Composed Controls Considered Harmful?
Back in 2006 I was very interested in speeding up Linux networking. I was working at a VoIP provider that was majorly underfunded because of the regulatory uncertainty around VoIP at the time. The bad part of the situation was that we didn’t have money to buy the shiny VoIP equipment from the vendors. The good part was that I got to write a lot of software that had to be as fault tolerant as any human could make it. It also meant that we ran everything on either Linux or FreeBSD and so I worked hard to squeeze all of the available performance out of those platforms. I was also particularly interested in Linux networking because I had spent a lot of effort up to that time on crazy things in High Performance computing on Beowulf clusters.
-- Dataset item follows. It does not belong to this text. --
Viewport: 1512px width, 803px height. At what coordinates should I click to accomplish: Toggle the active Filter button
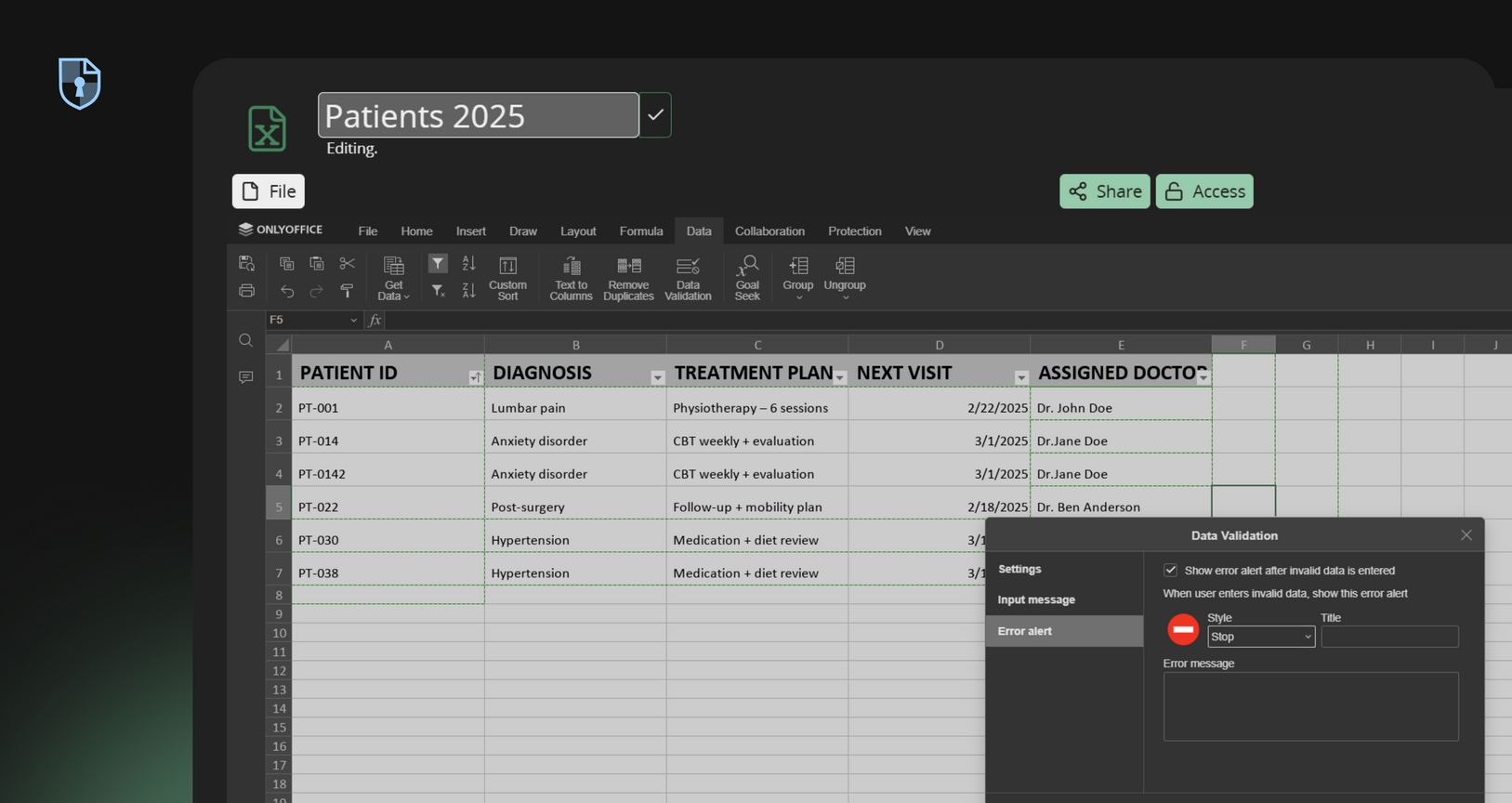pos(438,264)
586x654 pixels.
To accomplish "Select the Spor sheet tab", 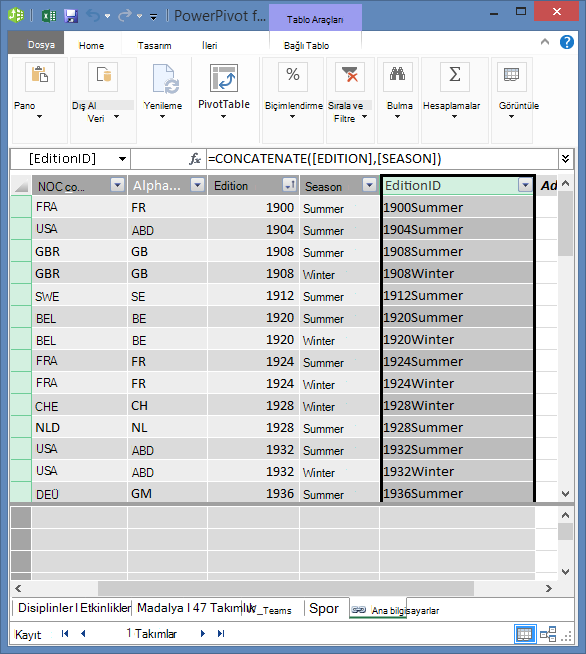I will (324, 609).
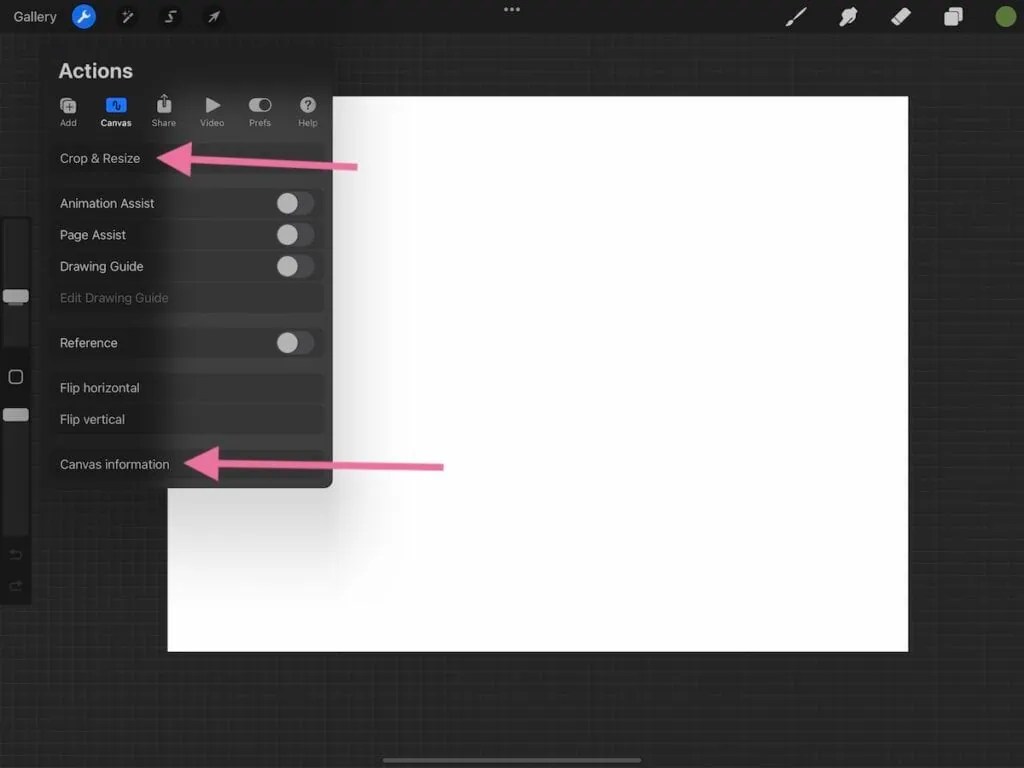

I also used to read LWN, so I was really excited when this popped up: Van Jacobson’s network channels. The channels themselves were neat, and worthy of a talking about in the context of today’s IOVisor and the like, but what I really got excited about in his slides was this, on page 9:
I thought this was a very novel way of thinking about composing systems. At the time I was still a physics-person becoming a computing-person, but I had studied some control theory during my days building particle accelerators. Still, I had no idea what this meant: it just seemed cool. In what follows, I will explain how I understand what he meant. Note that I don’t know him and I’ve never spoken with him about this slide, so this is all in some sense a straw man. Still it’s interesting and there is something to say about why this might just be true.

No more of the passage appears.